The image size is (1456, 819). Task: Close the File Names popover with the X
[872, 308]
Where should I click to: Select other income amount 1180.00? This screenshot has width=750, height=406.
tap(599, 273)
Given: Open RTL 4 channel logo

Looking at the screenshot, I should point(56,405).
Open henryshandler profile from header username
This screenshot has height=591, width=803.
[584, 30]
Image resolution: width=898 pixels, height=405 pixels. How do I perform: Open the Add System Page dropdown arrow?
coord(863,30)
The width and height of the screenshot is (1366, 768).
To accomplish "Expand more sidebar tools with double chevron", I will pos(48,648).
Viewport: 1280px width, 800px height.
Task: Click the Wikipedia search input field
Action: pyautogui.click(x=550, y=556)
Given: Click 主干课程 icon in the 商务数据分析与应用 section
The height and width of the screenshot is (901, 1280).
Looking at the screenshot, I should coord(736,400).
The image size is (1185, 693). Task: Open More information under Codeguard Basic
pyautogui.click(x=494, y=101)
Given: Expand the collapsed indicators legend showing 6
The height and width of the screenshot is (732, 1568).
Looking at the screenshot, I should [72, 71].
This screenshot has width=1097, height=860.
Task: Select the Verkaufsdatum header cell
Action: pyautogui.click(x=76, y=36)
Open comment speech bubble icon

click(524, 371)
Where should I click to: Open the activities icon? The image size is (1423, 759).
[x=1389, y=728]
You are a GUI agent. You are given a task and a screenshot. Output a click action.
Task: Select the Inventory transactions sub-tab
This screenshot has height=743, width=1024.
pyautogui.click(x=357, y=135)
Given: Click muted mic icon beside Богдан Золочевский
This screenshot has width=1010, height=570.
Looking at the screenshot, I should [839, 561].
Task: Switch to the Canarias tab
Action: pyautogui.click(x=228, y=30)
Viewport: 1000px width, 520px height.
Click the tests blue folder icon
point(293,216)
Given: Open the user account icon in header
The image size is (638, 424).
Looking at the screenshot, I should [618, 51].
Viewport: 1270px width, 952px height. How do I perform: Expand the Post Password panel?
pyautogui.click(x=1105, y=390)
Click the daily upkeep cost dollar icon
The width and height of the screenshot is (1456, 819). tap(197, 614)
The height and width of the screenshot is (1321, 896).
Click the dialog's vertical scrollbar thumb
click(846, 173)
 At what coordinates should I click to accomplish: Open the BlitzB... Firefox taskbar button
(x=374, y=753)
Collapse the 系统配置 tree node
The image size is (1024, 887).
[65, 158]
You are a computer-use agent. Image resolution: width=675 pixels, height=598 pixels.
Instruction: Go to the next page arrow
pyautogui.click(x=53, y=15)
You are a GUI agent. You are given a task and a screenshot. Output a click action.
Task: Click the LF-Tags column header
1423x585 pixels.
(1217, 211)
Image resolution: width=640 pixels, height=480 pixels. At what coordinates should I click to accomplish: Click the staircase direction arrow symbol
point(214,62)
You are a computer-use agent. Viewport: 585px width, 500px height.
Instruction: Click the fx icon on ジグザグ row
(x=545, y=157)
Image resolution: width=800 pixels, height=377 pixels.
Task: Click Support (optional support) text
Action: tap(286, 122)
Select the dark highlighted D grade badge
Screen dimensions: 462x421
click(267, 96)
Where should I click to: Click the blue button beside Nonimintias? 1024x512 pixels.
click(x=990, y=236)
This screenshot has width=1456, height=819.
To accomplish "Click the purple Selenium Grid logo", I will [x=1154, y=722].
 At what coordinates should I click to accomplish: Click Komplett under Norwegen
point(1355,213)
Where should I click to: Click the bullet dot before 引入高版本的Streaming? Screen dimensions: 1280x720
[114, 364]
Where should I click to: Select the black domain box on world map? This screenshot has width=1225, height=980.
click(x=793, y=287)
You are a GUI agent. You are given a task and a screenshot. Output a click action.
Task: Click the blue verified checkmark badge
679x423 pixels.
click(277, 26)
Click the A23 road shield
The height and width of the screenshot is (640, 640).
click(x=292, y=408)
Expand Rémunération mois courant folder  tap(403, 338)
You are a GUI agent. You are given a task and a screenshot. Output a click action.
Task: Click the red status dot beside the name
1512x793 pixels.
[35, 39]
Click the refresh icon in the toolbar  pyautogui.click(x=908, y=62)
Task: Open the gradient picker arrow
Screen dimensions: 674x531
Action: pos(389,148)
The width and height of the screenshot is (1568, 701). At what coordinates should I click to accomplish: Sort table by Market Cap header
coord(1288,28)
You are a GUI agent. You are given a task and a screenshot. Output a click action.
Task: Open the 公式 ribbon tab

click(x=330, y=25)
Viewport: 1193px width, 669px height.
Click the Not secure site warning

§ What is required:
Rewrite the records in the stretch from the line containing "Viewport: 1000px width, 520px height." through the line containing "pyautogui.click(x=1105, y=390)", replacing "folder" with "directory" and leaving everything else unchanged.

§ Final answer:
Viewport: 1000px width, 520px height.
Click the tests blue directory icon
point(293,216)
Given: Open the user account icon in header
The image size is (638, 424).
Looking at the screenshot, I should [618, 51].
Viewport: 1270px width, 952px height. How do I perform: Expand the Post Password panel?
pyautogui.click(x=1105, y=390)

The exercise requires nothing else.